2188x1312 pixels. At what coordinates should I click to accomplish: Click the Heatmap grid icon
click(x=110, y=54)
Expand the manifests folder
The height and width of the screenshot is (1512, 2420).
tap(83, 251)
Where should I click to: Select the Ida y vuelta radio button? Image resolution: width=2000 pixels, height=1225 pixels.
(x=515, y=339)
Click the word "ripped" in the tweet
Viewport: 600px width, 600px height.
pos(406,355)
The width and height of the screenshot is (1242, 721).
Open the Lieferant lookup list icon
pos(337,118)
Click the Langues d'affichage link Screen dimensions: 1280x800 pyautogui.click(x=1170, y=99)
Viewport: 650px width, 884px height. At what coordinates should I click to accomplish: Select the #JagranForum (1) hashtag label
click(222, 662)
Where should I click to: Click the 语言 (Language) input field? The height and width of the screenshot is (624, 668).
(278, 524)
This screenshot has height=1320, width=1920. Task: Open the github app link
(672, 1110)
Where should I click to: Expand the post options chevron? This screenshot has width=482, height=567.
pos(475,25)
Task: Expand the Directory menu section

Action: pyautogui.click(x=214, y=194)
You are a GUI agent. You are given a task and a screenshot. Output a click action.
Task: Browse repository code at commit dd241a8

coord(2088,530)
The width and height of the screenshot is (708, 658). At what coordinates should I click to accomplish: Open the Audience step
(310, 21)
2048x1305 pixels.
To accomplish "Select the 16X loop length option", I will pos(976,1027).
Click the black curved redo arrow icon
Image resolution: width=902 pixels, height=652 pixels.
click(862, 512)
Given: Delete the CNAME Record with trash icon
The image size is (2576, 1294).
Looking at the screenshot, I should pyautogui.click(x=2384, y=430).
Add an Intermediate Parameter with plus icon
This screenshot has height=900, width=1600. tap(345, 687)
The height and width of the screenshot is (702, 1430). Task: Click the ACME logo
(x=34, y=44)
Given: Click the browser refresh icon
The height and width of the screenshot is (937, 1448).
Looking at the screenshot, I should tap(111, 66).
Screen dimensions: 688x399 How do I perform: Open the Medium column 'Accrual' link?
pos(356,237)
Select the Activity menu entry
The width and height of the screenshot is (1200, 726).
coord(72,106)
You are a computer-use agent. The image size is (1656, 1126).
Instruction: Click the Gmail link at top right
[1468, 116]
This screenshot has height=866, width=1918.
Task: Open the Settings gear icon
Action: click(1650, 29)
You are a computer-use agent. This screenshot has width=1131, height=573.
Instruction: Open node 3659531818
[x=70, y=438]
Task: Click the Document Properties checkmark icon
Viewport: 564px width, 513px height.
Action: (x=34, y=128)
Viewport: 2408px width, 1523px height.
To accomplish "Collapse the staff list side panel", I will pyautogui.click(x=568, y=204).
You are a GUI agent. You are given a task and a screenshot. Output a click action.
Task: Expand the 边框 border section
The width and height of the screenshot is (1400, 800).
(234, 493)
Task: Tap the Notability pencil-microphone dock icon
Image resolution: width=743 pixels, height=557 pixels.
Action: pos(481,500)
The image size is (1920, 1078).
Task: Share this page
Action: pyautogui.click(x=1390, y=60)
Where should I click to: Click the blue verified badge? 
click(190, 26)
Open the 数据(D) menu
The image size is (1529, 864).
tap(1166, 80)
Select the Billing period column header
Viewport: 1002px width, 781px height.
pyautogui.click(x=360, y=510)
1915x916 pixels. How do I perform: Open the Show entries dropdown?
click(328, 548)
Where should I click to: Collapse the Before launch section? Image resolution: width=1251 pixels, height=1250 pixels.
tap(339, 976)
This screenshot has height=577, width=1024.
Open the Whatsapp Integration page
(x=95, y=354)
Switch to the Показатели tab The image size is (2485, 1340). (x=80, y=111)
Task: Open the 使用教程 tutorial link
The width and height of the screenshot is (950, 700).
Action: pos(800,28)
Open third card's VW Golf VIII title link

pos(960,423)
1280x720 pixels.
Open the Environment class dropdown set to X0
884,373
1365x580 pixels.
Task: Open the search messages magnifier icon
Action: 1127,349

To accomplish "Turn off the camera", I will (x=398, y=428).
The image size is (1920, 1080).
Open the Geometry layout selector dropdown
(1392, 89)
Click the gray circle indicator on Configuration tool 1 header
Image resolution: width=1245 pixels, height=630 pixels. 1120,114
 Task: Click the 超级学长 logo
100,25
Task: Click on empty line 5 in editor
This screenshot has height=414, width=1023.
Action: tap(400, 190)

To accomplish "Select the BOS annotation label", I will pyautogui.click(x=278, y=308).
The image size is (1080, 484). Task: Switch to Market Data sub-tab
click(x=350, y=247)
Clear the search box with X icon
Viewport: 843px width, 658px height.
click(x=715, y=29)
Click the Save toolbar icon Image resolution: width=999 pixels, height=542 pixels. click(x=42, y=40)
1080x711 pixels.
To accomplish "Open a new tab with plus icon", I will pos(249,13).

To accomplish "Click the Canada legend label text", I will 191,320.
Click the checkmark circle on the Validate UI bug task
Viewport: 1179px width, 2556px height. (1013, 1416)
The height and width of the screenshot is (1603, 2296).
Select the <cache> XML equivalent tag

________________

* _Brief_
Could you transcribe the items verbatim, starting at the very first line and ending at the line that contains "pos(406,355)"?

* _Solved problem_
2188x1312 pixels. At what coordinates should I click to accomplish: Click the Heatmap grid icon
click(x=110, y=54)
Expand the manifests folder
The height and width of the screenshot is (1512, 2420).
tap(83, 251)
Where should I click to: Select the Ida y vuelta radio button? Image resolution: width=2000 pixels, height=1225 pixels.
(x=515, y=339)
Click the word "ripped" in the tweet
Viewport: 600px width, 600px height.
pos(406,355)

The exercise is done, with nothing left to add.